文章节选:

________________

这一年来,黑泽清是香港观众最不陌生的日本当代电影导演之一。当然不只是因为本届香港国际电影节与内地网站合作的委约作品《美好2013》,早在去年年末,由他所执导的日剧《赎罪》,在「香港亚洲电影节」放映,合计300分钟的作品,以上下集形式,一气呵成登陆百老汇院线。当然,许多观众都是冲着凑佳苗(《赎罪》原著作者)而来,但黑泽清这名字,与那超长的作品时长,也被人们牢牢记住了。

该怎样界定黑泽清的创作路向呢?犯罪惊悚?他也拍过彻头彻尾的温情故事,如《东京奏鸣曲》。恐怖神怪?别忽略他早年是从「粉红电影」中崭露出悬疑功底的。迷幻超现实?可他又能实打实地把黑帮动作题材执导得好看。那么,姑且称他是一位擅长「心理惊悚」类型的影像探索者吧。

美丽的「存在」

在《美好2013》中,黑泽清执导的短片《美丽新湾计划》,为这个以「Beautiful」为主题的四段式作品拉开帷幕。

此前一直拍长片的黑泽清,今次却被委约创作短片,于是,他脑海中第一个形成的想法,便是「由于知道无法在戏中详细去解释究竟发生了什么,索性直接大胆地删减内容和情节。」在他看来,这段短片选择讲述「一个女孩有件东西被拿走,她则一定要拿回来」的故事,比较容易短时间内表达出来。

________________

题目: 能把这段节选中从“这一年来,黑泽清是香港观众最”一直到“理惊悚」类型的影像探索者吧。”的全部文字重新写出来，并把其中的“犯罪惊悚”改为“罪案惊悚”吗？

数据摘录:
________________

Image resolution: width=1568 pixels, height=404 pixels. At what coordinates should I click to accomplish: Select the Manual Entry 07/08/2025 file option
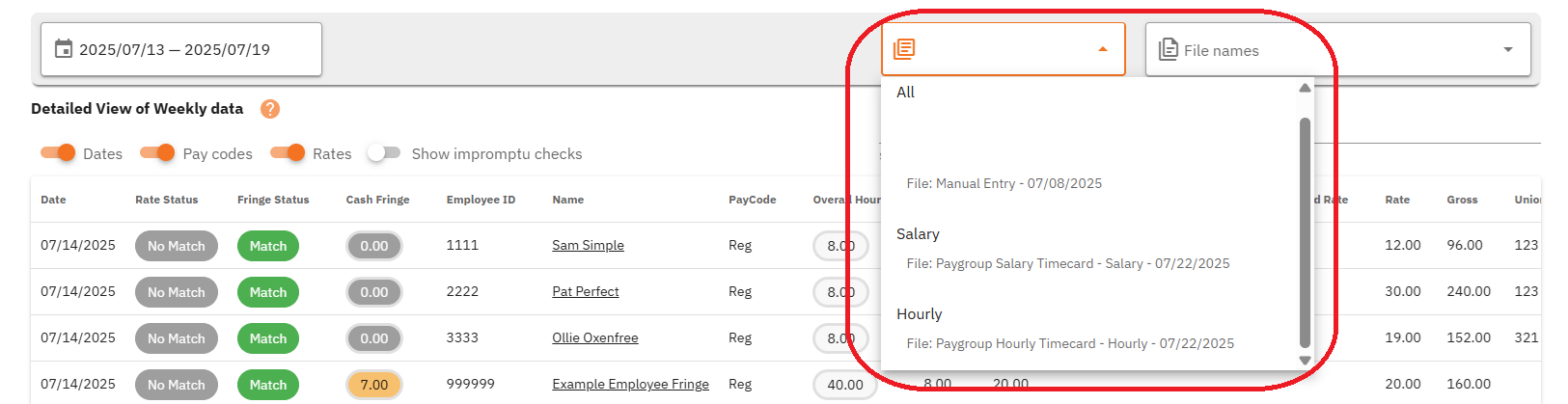[x=1004, y=183]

________________

最终结果:
这一年来,黑泽清是香港观众最不陌生的日本当代电影导演之一。当然不只是因为本届香港国际电影节与内地网站合作的委约作品《美好2013》,早在去年年末,由他所执导的日剧《赎罪》,在「香港亚洲电影节」放映,合计300分钟的作品,以上下集形式,一气呵成登陆百老汇院线。当然,许多观众都是冲着凑佳苗(《赎罪》原著作者)而来,但黑泽清这名字,与那超长的作品时长,也被人们牢牢记住了。

该怎样界定黑泽清的创作路向呢?罪案惊悚?他也拍过彻头彻尾的温情故事,如《东京奏鸣曲》。恐怖神怪?别忽略他早年是从「粉红电影」中崭露出悬疑功底的。迷幻超现实?可他又能实打实地把黑帮动作题材执导得好看。那么,姑且称他是一位擅长「心理惊悚」类型的影像探索者吧。